Time- And Concentration-Dependent Effects Of Cigarette Smoke On Monocytic Cell Transcriptome

      Poussin, C.; Lietz, M.; Schlage, W.; Lebrun, S.; Peitsch, M.; Hoeng, J.
      Conference date
      Sep 26, 2010
      Conference name
      9th European Conference On Computational Biology

      Background: Atherosclerosis is a chronic inflammatory process characterized by a series of biological processes resulting in plaque formation in the vascular wall. The monocyte/macrophage might be an important key player in the initiation and progression of plaque formation. It has been shown that exposure to cigarette smoke (CS) increases the adhesion of monocytes to endothelial cells in vitro, a critical step in the initiation of atherosclerosis. Purpose: The purpose of this study was to investigate the molecular mechanisms underlying the effect of CS exposure on monocytic cells over time. Methods: Human Mono Mac 6 cells were treated with different doses (0.045 and 0.09 puff/ml) of CS that had been bubbled through phosphate buffered saline (PBS) or with control PBS for 30, 60, and 120 minutes. RNA from different cell samples was extracted for further transcriptomic analysis using the Human Genome U133 Plus 2.0 Affymetrix® gene expression platform. The statistical analysis, including a multiple linear model approach performed with the Limma package (Smyth GK,2005), identified 502 probesets (~428 genes) with a significant interaction (FDR ≤0.01) between the time and dose variables.
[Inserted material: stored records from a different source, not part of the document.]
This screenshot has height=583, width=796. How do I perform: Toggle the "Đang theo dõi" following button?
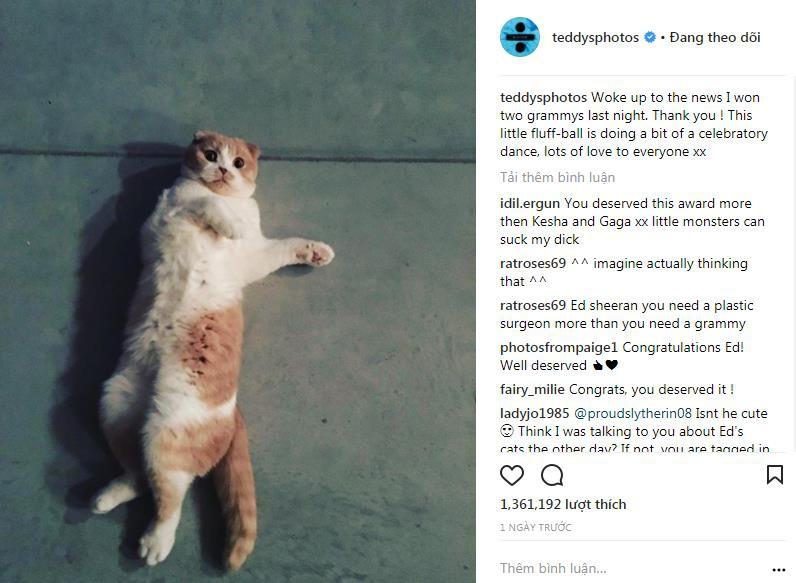(x=715, y=38)
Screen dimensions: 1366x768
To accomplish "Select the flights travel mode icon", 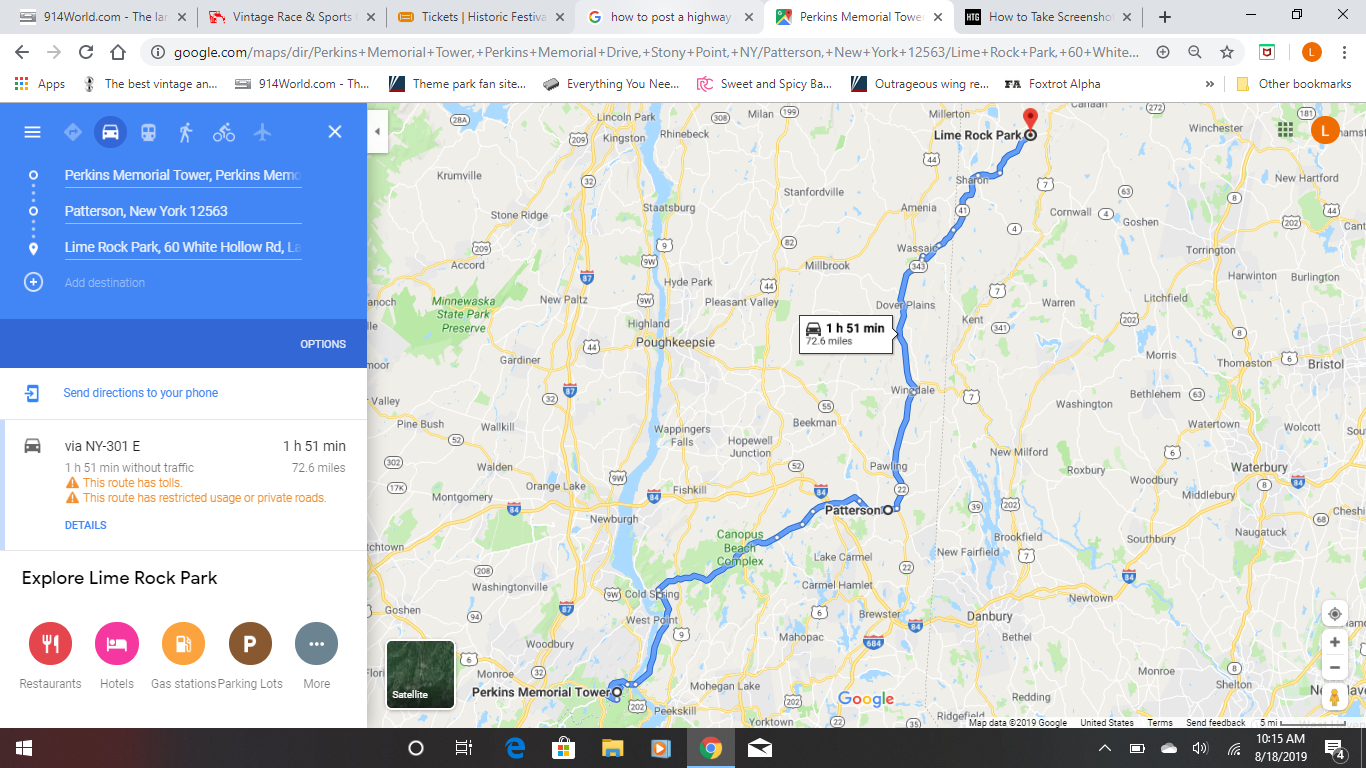I will click(262, 132).
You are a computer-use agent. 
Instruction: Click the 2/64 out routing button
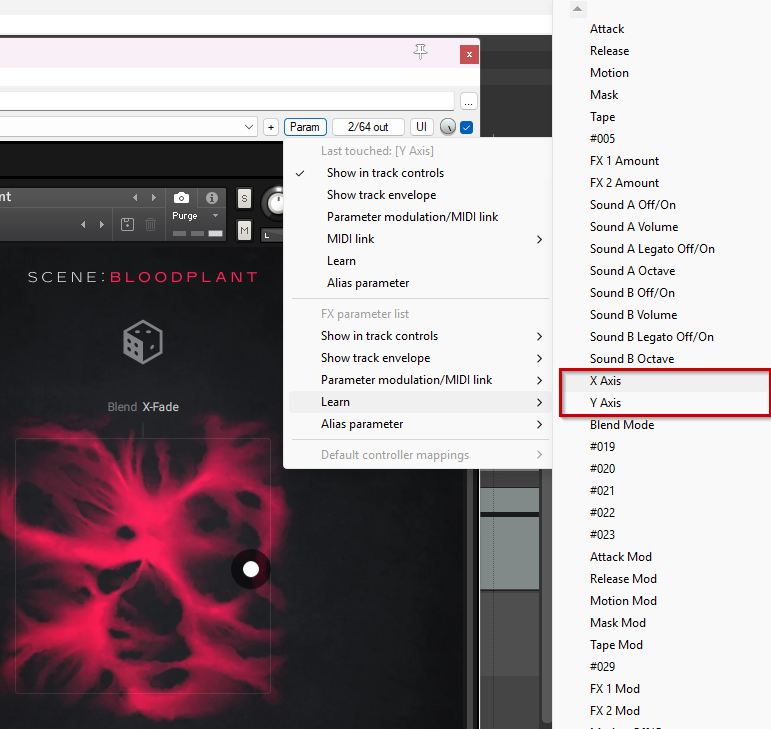tap(368, 127)
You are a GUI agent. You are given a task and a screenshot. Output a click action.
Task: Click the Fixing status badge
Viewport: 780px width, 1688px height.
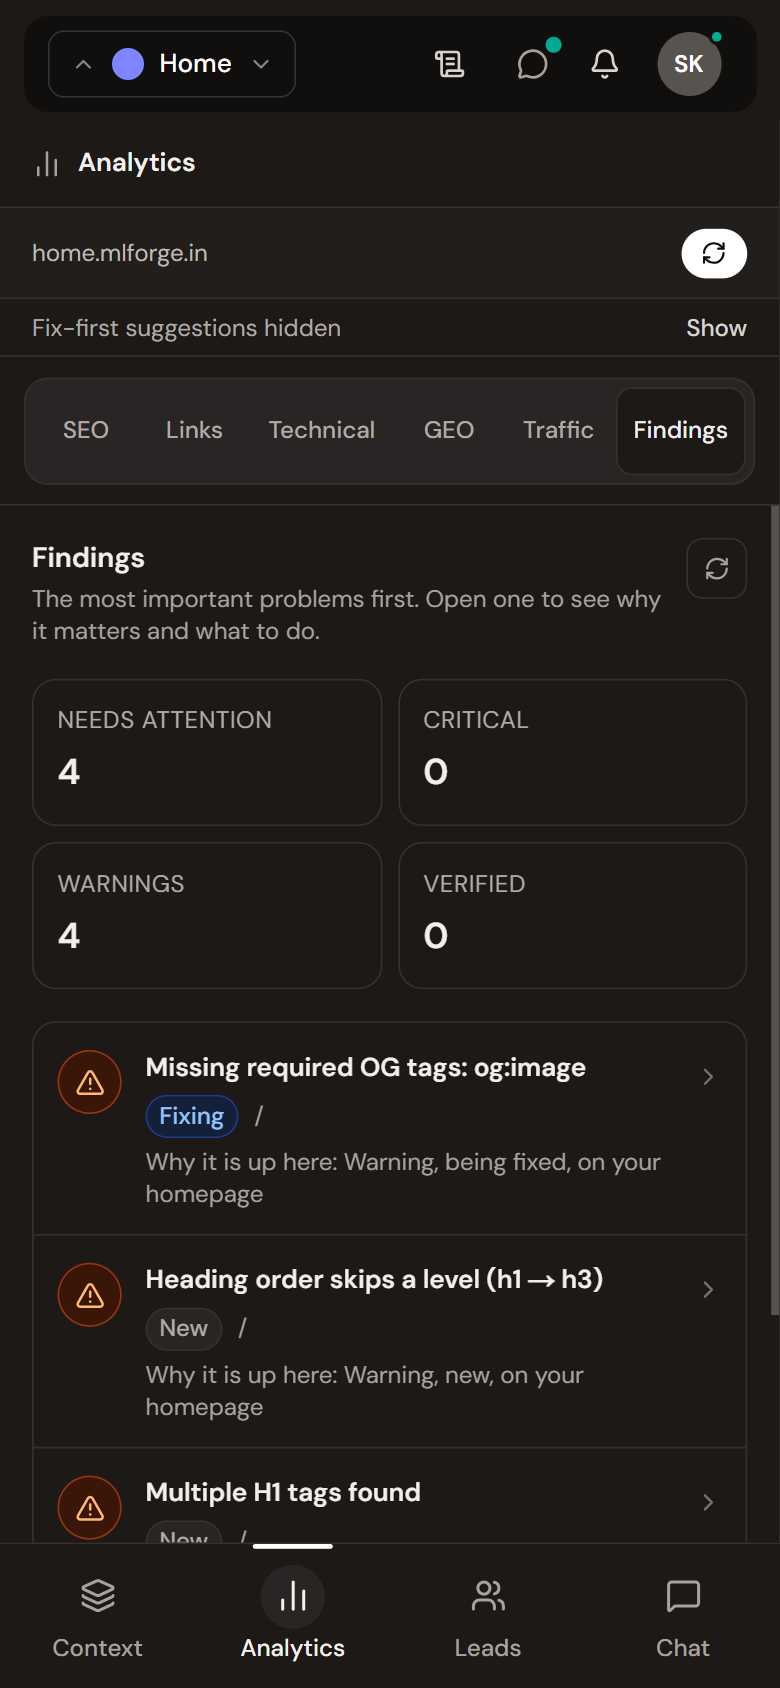192,1116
Results: Genes involved in transcription and transcription regulation, cell cycle, endoplasmic reticulum- and oxidative-stress response were over-represented in the list of differentially regulated genes. Indeed, numerous genes involved in the Nrf2-mediated oxidative stress response and in the p53-signaling pathway were found to be coordinately activated in a dose- and time-dependent manner. In fact, the expression of the cycle-dependent kinase inhibitor p21 (CDKN1a) gene was found to be dose- and time-dependently increased, whereas the expression of some cyclins, targets of p21, was repressed by CS. Interestingly, CDKN1a is an important negative regulator of cell cycle and has been shown to be involved in monocytic cell differentiation to macrophages and to protect against atherosclerosis when knocked out in Apoe-/- mice. Conclusion: Overall, the results indicate that upon CS exposure, monocytic cells undergo stress responses and transcriptional gene expression regulation in a dose- and time-dependent manner, which may drive these cells to acquire new biological functionalities that may be involved in the development of atherosclerosis.